The NFA head warned that the poor security and weak government in Libya creates an environment for “foreign conspiracies and foreign intelligence agencies”. Jibril said that there were communications between “Arab and Western states conspiring against the future and unity of Libya”. To this end, Jibril saw no alternative to “creating a police and army”.
With regards to youth and employment, Jibril suggested providing “comprehensive loans” that provide for housing, marriage and a small business project so as not to “militarize society”.
Getting to the pertinent issue of the hour, the quasi-constitutional crises created by the GNC’s failure to fulfill its TCD’s obligations by February 2014 and its decision to extend its life to December 2014, Mahmoud JIbril offered a broad range of options.
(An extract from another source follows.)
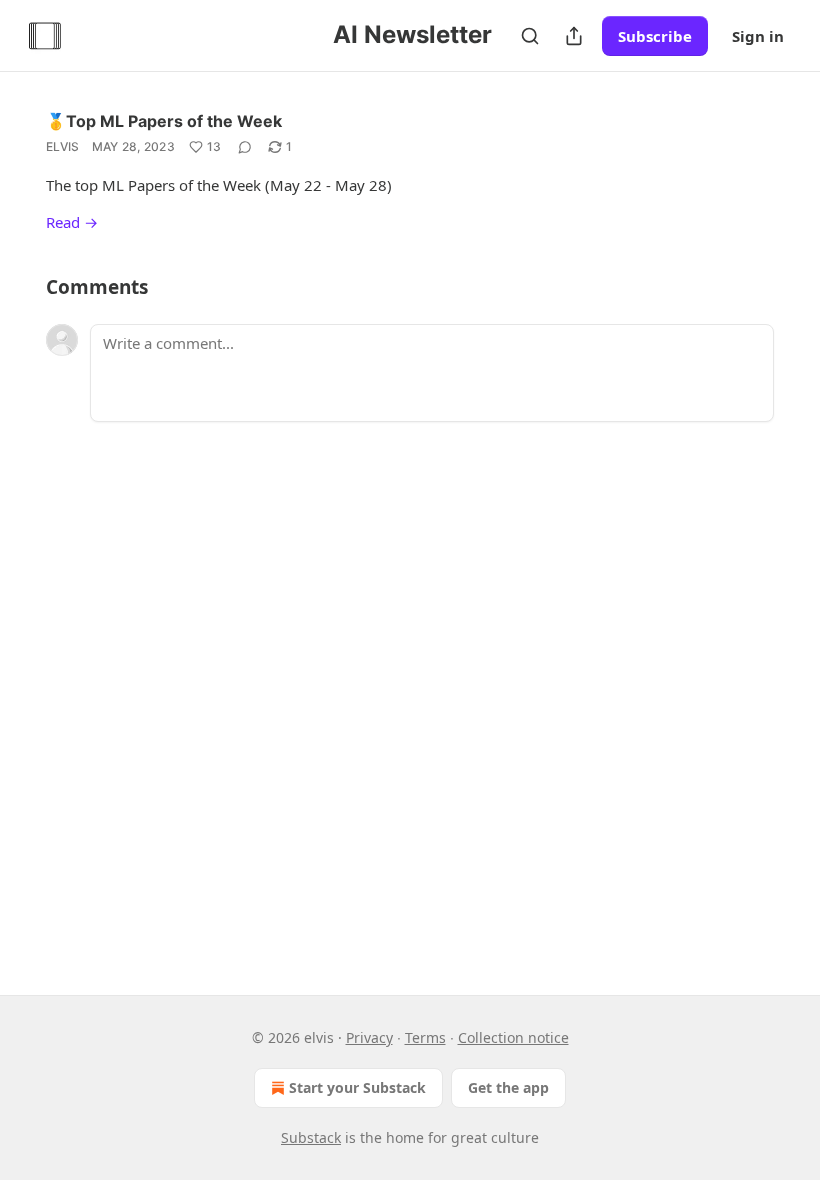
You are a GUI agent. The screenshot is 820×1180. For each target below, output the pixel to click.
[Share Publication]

Jibril said that one option would be to adopt the 1963 constitution and vote a no-confidence vote in the Ali Zeidan government and appoint a National Salvation government. The present GNC could continue until Parliamentary elections in June 2014 with parallel elections of its head, to become the head of state, with this new head of state either appointing a new Prime Minister or the head of state renewing his confidence in the present Ali Zeidan government.
Other suggestions in Jibril’s initiative included reforming the Political Isolation Law, which would exclude all those who participated in the February 17th Revolution (This would include Mahmoud Jibril himself), appointing as opposed to electing municipality leaders (as favoured by the present Prime Minister Ali Zeidan) and creating a code of honour for local Libyan media.
When the Mahmoud Jibril initiative was advertised ahead of its broadcast, it was thought that maybe the major political parties and grouping, who have been holding meeting recently, including those mediated by UNSMIL, had reached a behind the scenes agreement.
More importantly, it was assumed that they had convinced enough “independents” to obtain the magic 120 votes within the GNC to enable them to remove the Zeidan government.
However, the width of Jibril’s so-called initiative was more of a shopping list of proposals being put on offer, which suggests that a deal has not been struck by the political powers.
This anticipation of an agreement was added to by the fact that both parties seemed to have withdrawn their support for the Zeidan government in the form of statements of criticism made by Mlegta and Suwan recently, the heads of the NFA and J&C Partes.
Moreover, the J&C Party released a statement after Mahmoud Jibril’s initiative broadcast indicating that they were prepared to continue to study other alternative proposals, despite their support for the extension of the GNC’s tenure.